Chiunque altro avesse osato evocare la “violenza” – seppur metaforicamente – durante un discorso pubblico sarebbe stato messo immediatamente alla gogna, ma non è stato così per Matteo Renzi, il quale, nel corso del suo viaggio negli Usa, ha affermato la necessità di un “cambiamento violento” (“sono consapevole che alcune cose vanno cambiate in modo violento”). Come se la precarietà strutturale (ormai eternata dalla legge Poletti), i tagli alla spesa pubblica (ossia alla spesa sociale), l’ulteriore privatizzazione dei servizi pubblici fondamentali, lo svilimento della democrazia, lo svuotamento della Costituzione e tutto ciò che questo governo sta facendo non fosse già troppo, in termini di ferocia sociale: serve usare ancor più violenza, ammonisce il presidente del consiglio. E quantomeno dobbiamo riconoscergli il pregio della chiarezza.

“Violento”, difatti, è il vero sostantivo: è la sostanza del suo discorso, non un semplice aggettivo. E nella violenza siamo immersi fino al collo. Quel che manca e continuerà a mancare è, naturalmente, il “cambiamento”, ossia il falso sostantivo. Con dichiarata violenza il governo Renzi persegue un inasprimento delle politiche di sempre, le porta cioè all’estremo (anche se poi all’estremo, come al peggio, sembra non esserci mai fine; chi avrebbe immaginato, ad esempio, che fosse possibile peggiorare la riforma Fornero?). 

Non c’è nessun mutamento di rotta ma solo un grado più aspro del medesimo crinale, un crinale lastricato appunto di precarizzazione, distruzione definitiva dei diritti del lavoro, tagli, privatizzazioni dei beni comuni.

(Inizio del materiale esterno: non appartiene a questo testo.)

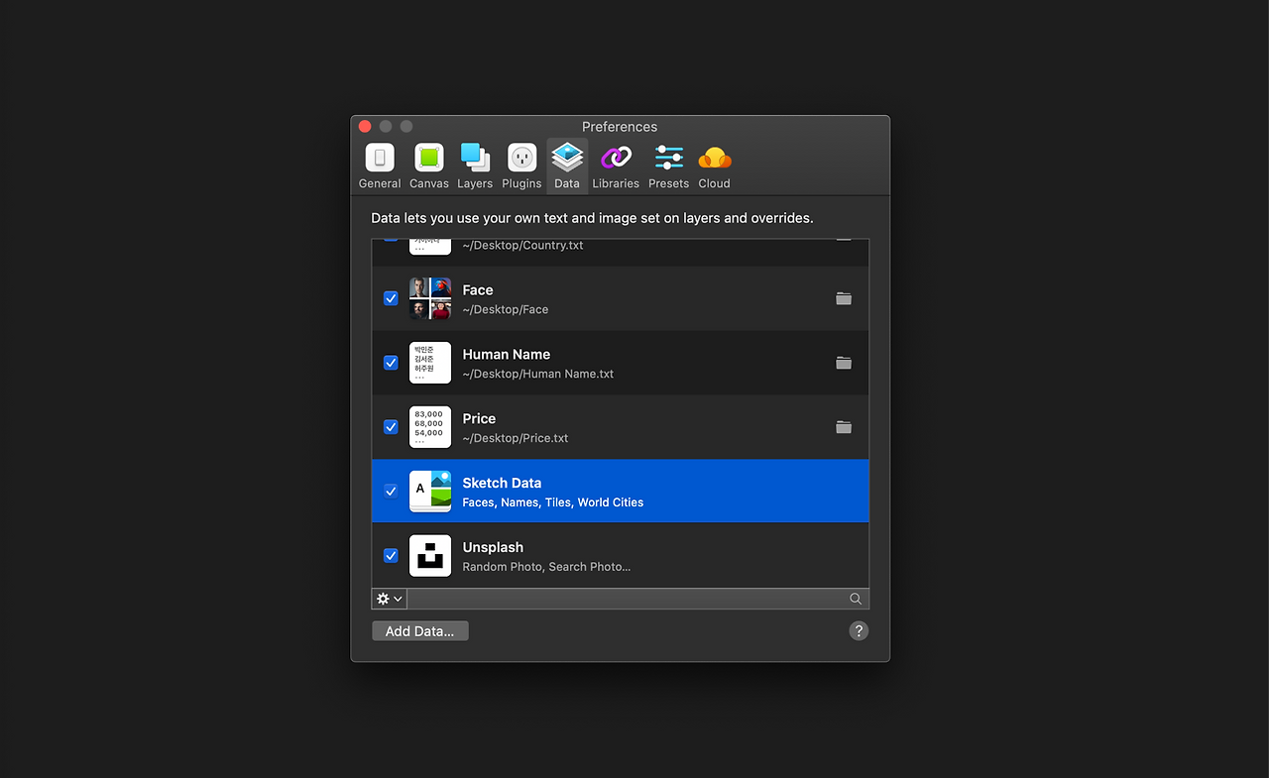Viewport: 1269px width, 778px height.
Task: Switch to the Data tab
Action: tap(566, 165)
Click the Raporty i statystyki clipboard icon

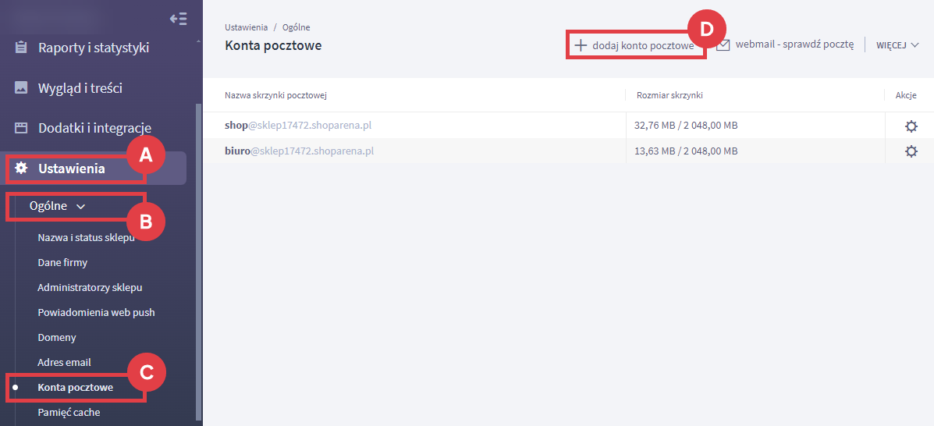21,48
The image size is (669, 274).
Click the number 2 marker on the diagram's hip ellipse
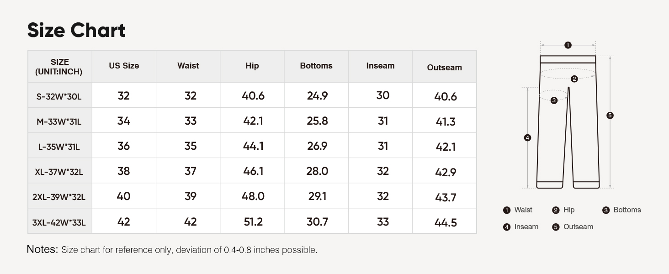pyautogui.click(x=574, y=79)
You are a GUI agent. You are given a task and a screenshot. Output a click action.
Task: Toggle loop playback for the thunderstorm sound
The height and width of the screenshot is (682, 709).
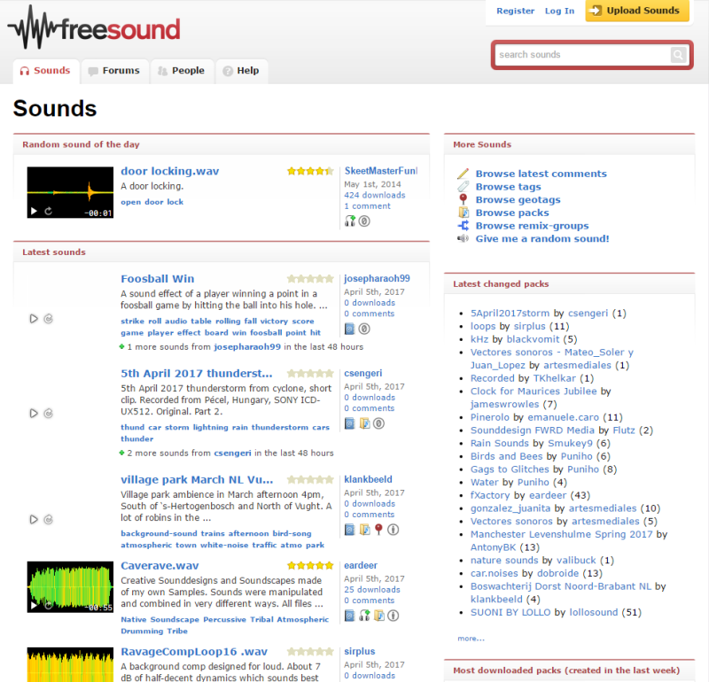(47, 413)
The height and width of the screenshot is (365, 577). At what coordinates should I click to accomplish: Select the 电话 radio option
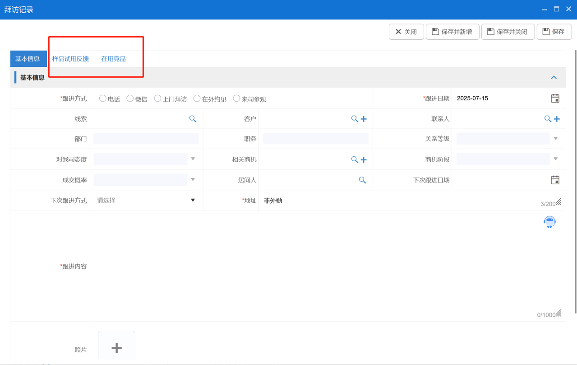point(103,98)
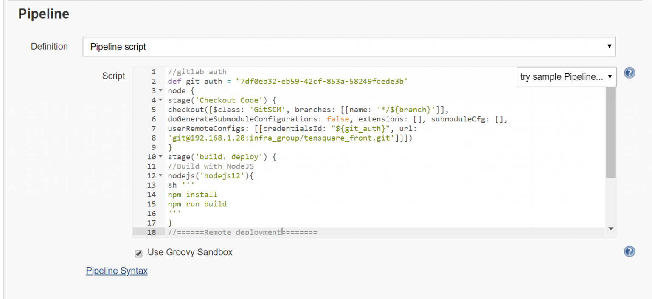Click the help icon next to Use Groovy Sandbox
Screen dimensions: 652x299
click(629, 251)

Parole come “modernità”, “cambiamento”, “novità” servono a far brillare indistinte e illusorie speranze ma soprattutto a nascondere ai nostri occhi che il futuro che viene evocato si trova in realtà alle spalle, non è riforma ma contro-riforma, non è rivoluzione ma restaurazione di forme sociali che hanno preceduto le grandi lotte collettive per i diritti.

A margine – o forse non troppo a margine – è simbolicamente illuminante che la sera precedente, alla cena offerta a Renzi dalla Stanford University, fossero presenti due sole figure politiche, nonchè accademiche, statunitensi. Due figure che di violenza delle classi dirigenti se ne intendono: il primo è George P. Shultz, uomo di Nixon e falco nella vicenda del superamento degli accordi di Bretton Woods, successivamente segretario di stato di Ronald Reagan (fu allora che definì il govero sandinista “un cancro nella nostra regione”, ai tempi dello scandalo Iran-contras) ma soprattutto padre della “dottrina Bush” (Bush senior) e fautore della strategia della “guerra preventiva”, alle radici del disastro attuale nell’intero medioriente.

L’altra commensale era Condoleeza Rice, segretaria di stato di Bush Jr, falco repubblicano che tutti ricordano per essere stata in prima linea nel proporre l’invasione dell’Iraq nel 2003 e nel difendere la tesi, rivelatasi successivamente una fraudolenta montatura, delle “armi di distruzione di massa” di cui Saddam Hussein sarebbe stato in possesso. Due figure che portano gravi responsabilità per le guerre di allora e per le guerre di oggi; due figure che certamente hanno avuto un rapporto costante ed intimo con la violenza. Insomma, un ambiente nel quale Matteo Renzi deve essersi trovato particolarmente a suo agio nel tessere, senza ipocrisie o infingimenti, l’elogio del “cambiamento violento” .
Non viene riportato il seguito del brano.